On any given day in your work life, there is a lot to focus on. Clients, meetings, deadlines, office politics, stress and anxiety, not to mention your boss, your team and just when do you get that coffee break?! It can be pretty overwhelming. So it’s not surprising that my research shows that 70% of women don’t have a career plan, and more than 48% of women are just completely winging it when it comes to what’s next for them work wise. Not only that, more than 70% of women are really struggling with their health and wellbeing, and just plain forget about any semblance of work life balance. Pretty daunting statistics.
This week, as you get on with the business of your business, take a step back and get a broader perspective. When we run on autopilot, focusing on the urgent, we can lose sight of the important things we would be well served to think about. Here are five core ideas to ponder that fall into that important category, and that are critical for building a career that matters (stay tuned for part two next Monday).

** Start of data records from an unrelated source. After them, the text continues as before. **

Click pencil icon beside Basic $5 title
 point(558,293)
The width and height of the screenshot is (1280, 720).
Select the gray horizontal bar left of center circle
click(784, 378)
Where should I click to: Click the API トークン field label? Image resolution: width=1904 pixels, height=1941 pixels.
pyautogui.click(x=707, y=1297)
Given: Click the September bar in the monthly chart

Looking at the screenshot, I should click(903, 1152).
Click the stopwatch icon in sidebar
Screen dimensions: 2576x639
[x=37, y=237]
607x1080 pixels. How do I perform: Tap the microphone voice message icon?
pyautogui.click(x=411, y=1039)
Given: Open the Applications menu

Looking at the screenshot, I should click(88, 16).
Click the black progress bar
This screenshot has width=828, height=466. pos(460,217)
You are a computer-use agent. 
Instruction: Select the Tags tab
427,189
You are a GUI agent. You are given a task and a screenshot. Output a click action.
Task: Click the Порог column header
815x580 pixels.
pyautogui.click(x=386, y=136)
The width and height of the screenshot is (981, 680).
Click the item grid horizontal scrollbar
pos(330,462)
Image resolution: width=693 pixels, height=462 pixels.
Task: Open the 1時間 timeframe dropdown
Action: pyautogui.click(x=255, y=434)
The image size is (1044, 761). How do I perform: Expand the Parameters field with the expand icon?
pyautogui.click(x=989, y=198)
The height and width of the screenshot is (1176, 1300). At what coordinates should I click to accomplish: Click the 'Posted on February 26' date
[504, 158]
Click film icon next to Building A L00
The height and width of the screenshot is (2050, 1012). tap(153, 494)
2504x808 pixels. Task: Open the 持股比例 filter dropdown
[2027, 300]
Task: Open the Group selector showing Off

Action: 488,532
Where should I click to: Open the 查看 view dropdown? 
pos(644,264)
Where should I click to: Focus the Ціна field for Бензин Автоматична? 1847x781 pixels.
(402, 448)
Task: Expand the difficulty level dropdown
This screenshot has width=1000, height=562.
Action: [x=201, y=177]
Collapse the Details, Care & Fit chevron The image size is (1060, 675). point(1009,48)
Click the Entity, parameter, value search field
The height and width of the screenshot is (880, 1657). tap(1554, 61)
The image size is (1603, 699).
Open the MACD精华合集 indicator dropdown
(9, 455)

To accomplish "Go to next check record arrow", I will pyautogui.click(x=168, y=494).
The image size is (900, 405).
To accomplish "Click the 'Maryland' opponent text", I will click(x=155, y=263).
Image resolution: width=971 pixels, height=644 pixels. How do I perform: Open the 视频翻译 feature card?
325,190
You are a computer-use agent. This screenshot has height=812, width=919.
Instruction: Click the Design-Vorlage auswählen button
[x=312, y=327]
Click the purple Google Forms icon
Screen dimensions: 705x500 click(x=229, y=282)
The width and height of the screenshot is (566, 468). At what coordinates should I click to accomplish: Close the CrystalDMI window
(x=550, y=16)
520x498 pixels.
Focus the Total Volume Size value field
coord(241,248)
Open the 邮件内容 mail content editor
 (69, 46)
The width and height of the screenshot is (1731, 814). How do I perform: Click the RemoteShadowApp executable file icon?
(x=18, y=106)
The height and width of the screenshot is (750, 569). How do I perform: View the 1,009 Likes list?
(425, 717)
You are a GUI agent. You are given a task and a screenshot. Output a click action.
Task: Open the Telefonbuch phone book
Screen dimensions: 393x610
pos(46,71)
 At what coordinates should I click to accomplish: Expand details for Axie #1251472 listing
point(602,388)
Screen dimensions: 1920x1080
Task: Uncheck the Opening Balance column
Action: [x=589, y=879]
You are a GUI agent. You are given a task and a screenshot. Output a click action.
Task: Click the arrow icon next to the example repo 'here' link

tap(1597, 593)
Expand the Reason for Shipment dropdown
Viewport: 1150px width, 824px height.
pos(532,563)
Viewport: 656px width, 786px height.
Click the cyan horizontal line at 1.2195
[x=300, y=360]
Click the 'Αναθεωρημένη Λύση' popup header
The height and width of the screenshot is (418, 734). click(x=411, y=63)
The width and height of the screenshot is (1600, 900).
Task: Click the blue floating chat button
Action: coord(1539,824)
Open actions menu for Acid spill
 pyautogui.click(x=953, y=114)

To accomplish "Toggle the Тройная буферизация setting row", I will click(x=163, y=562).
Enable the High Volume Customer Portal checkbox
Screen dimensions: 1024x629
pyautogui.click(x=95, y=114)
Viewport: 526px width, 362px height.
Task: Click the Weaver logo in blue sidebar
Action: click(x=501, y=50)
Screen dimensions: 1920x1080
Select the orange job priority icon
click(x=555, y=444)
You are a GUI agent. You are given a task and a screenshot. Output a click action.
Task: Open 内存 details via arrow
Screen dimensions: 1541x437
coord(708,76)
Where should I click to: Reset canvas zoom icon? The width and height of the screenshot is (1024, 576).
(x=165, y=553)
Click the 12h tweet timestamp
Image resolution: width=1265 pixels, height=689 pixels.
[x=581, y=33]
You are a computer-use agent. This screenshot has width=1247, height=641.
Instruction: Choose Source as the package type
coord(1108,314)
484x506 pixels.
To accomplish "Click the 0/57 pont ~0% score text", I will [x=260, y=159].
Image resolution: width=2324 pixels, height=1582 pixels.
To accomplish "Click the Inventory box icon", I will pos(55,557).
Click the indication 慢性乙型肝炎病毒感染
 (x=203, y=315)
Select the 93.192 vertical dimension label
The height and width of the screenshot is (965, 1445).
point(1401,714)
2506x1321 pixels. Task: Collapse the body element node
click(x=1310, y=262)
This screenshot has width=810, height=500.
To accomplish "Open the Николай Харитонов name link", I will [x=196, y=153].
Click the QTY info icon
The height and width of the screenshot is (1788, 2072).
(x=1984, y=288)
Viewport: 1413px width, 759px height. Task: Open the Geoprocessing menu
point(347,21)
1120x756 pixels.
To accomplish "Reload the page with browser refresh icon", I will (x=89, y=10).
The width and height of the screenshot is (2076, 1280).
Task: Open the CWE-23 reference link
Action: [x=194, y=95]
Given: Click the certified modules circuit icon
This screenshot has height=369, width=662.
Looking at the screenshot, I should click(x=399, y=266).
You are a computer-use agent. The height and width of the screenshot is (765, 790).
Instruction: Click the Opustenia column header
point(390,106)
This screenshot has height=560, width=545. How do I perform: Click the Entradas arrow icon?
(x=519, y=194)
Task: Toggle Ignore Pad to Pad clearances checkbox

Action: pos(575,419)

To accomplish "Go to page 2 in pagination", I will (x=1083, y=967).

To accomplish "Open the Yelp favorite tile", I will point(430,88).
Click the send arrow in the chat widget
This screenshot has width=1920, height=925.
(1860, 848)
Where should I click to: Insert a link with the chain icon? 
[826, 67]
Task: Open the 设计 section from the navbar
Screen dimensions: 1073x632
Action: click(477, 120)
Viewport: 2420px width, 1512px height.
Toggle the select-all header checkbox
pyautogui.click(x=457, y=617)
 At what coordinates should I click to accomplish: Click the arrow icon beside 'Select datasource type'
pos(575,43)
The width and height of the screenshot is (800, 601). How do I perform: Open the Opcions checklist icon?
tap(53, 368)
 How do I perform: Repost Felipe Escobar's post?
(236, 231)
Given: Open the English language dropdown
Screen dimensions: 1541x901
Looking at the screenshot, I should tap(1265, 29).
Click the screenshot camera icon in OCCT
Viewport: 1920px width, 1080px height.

1. Get clear on your life vision
Ok so this is a big one to start with, I grant you that. But if we know that the career plan scantly gets a look in, it’s even worse for the life vision. Spend some time really thinking about what you want your life to look like. Where are your passions, relationships, spiritual life, creativity, community, leisure time, study and yes career – how does it all fit together in a way that really works? We often leave the parts of our life behind that we really want, just because we are too busy to consciously fit them in and make them matter. Do some daydreaming and then some planning around what you really want this one and only life to look like.
2. Work with purpose
We hear a lot about the big ‘why’ of work these days (thanks Simon Sinek). It’s a hot topic, and for good reason. To have a career that matters, you have to be working on purpose. What does that mean? Purposeful work is meaningful work. It’s work that you feel called to do. It’s work that even if nobody paid you to do it, you would still get up every morning and get to it. Purposeful work becomes involuntary, and you are engaged and fulfilled when you are doing it. Is this what your work looks like for you? Where is the purpose in what you do every day? Have a think about where the meaning and purpose sits in your everyday. If you need inspiration go and watch Simon’s TED talk, currently viewed by more than 23 million people (I think he’s on to something).
3. Get a plan
When I was a hot shot marketing manager at GE in my mid to late 20’s, I had no plan to speak of other than continue to rise and enjoy my work (good plan). I would have these arguments with older senior women who were adamant that without a rock solid career plan, you wouldn’t (couldn’t) be successful. I was more in the winging it stage, but hey, it was working, so why fight it? Well I hate to admit it, but they were kind of right. But only kind of. I don’t believe in the fixed five year plan that used to be so in vogue. But you do need a plan of sorts. At least, you need to know directionally where you are headed and at best, be really clear on the types of role, skills, experiences you need and want will serve you well to get you to your goal. And then, you can also stay open to the magic moments that can be career defining or changing.
4. Know and use your strengths
We are geared with a negativity bias and trained to focus on our weaknesses. In fact, our brains are hard wired to do so. You know, run away from a tiger and all that. Helpful in the jungle, but not so much in the office each day (unless your boss is the tiger, and then, as you were). We know that only 2 out of ten people get to do what they do best every day at work. Don’t be one of them. Learn to use and play to your strengths. Go and take the free character strengths survey at the VIA Institute and watch how your levels of engagement, productivity, health and happiness skyrocket when you start to use your strengths at work and play each day. You won’t believe it until you try it, trust me, I’ve seen it with thousands and thousands of people I work with. Go get at it.
5. Close the confidence gap
We hear all the time how women need to build their confidence at work. And yes, there is much research to support the theme, and I do see this as an issue in my work with women each day (and in my own life). It is undeniable that for many women, self doubt, self criticism, an overly tuned antennae set to ‘what will they think of me’, or hard wired to the people pleaser channel, can be career limiting and stop us from playing as big as we would like to. Get under the stories you are telling yourself about what you can and can’t do, why you do it, and what beliefs may be stopping you from taking big leaps forward (or even raising your ideas in a meeting). The simple question of ‘Is that true?’ when you hear those stories surfacing can be enough to start to silence your inner critic, and reframe your less than helpful stories into ones that help you take action.
I hope these ideas are helpful. They are the first five, and part two next week will cover the second five. They are not new ideas. You may have heard or read them before, perhaps not framed the same way, but conceptually you will have. But when was the last time you did more than read them and say to yourself ‘yes I know that!’, without actually sitting down and reflecting on where you are really at on each item? I would encourage you to do that this week. Really sit with them. Get honest with yourself. And then make some plans that will take you forward in the direction you want to head – on your own terms.